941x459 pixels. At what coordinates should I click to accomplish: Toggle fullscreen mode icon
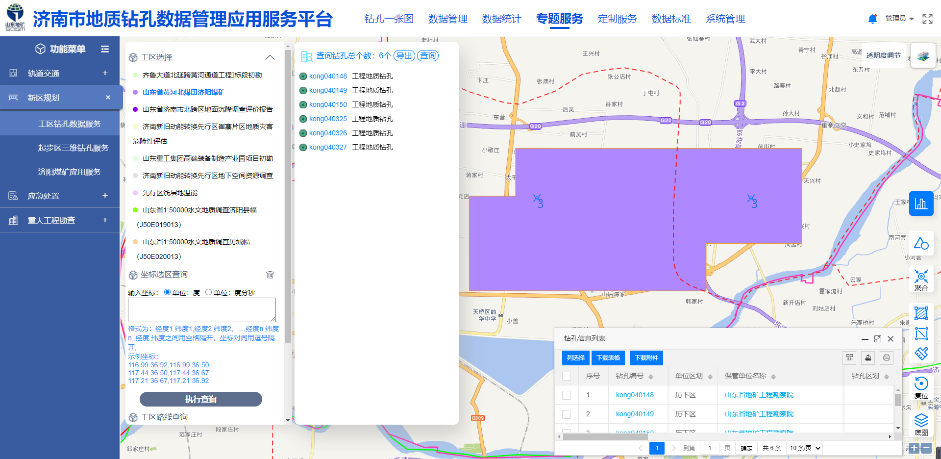pos(927,19)
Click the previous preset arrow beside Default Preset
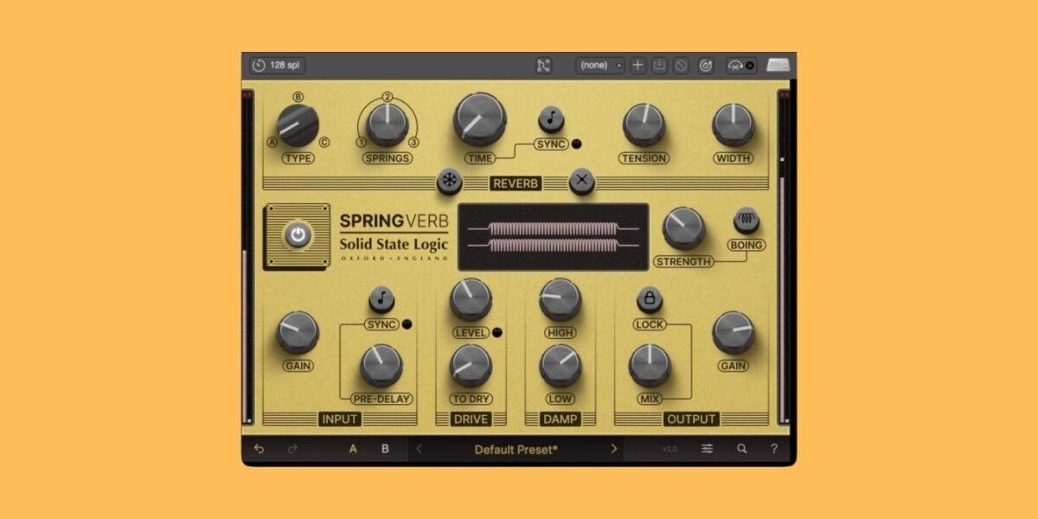The image size is (1038, 519). click(x=419, y=449)
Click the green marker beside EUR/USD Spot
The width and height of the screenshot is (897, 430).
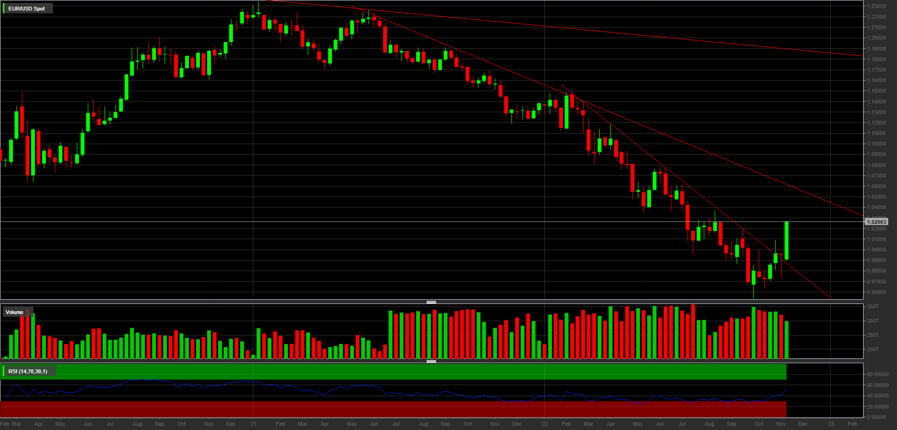pos(4,9)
--- --- ---
Instructions to follow: Starting at the line containing "Click the green marker beside EUR/USD Spot" and ending at the last line of the data, give those lines again with "green" swapped for "red" and nothing else changed. Leave the pictures out.

Completed exercise:
Click the red marker beside EUR/USD Spot
The width and height of the screenshot is (897, 430).
pos(4,9)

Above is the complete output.